Nov 10, 2023
It's a creepy chapter of Indiana's history, but probably appropriate to explore during the season known for all things ghastly. Graverobbing in central Indiana had been an "open secret" for decades before several arrests in 1902 and subsequent trials drew national attention, according to Chris Flook, a public historian and senior lecturer at Ball State University's department of media.
Rings of graverobbers in Indianapolis and Hamilton County had been plundering small cemeteries in the Hoosier capital city and rural cemeteries. They sold corpses to various medical schools that were desperate for cadavers. (These medical schools predated the formation of – and were unaffiliated with – the I.U School of Medicine.) Chris Flook, who will be Nelson's studio guest, describes the grisly conspiracies in a new book, "Indianapolis Graverobbing: A Syndicate of Death".

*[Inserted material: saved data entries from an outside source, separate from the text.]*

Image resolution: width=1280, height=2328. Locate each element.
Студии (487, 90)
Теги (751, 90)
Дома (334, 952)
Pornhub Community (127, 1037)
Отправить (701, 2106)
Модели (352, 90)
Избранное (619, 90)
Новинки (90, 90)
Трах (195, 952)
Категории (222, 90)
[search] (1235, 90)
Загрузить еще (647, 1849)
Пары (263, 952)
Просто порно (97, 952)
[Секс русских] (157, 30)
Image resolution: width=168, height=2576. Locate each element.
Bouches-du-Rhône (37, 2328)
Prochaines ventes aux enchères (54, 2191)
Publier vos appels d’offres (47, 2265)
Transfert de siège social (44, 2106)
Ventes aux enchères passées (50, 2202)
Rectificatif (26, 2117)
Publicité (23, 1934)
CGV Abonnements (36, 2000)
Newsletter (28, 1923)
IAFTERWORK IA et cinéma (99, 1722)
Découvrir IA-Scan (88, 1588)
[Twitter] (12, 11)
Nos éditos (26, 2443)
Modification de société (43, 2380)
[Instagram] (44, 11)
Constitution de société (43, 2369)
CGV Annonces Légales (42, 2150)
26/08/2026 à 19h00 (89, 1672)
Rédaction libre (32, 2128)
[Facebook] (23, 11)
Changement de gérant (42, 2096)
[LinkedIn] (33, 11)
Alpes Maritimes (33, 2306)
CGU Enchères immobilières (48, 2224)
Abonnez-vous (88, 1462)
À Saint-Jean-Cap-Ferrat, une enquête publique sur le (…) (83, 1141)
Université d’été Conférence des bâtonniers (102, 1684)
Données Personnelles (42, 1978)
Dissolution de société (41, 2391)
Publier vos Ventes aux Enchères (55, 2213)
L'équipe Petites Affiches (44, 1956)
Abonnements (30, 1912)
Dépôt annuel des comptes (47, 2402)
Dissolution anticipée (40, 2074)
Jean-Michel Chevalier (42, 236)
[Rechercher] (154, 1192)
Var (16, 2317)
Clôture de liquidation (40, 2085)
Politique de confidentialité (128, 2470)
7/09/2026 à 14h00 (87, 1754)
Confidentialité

Key figures in the graverobbing rings included Rufus Cantrell, an itinerant African American preacher known as the "King of the Ghouls", and his competitor, Hampton West, a white, former Confederate soldier who was based in Hamilton County. They were hired to ransack cemeteries by the medical schools, including the Central College of Physicians and Surgeons, that sought cadavers to use in training students. In his book, Chris Flook describes the impact of racism in the arrests and trials of the conspirators.
"Racism played a decisive role in how the participants were adjudicated", Chris notes. "The Black graverobbers received a disproportionate amount of blame and punishment for a criminal conspiracy created, managed and maintained by white doctors at some of the medical schools."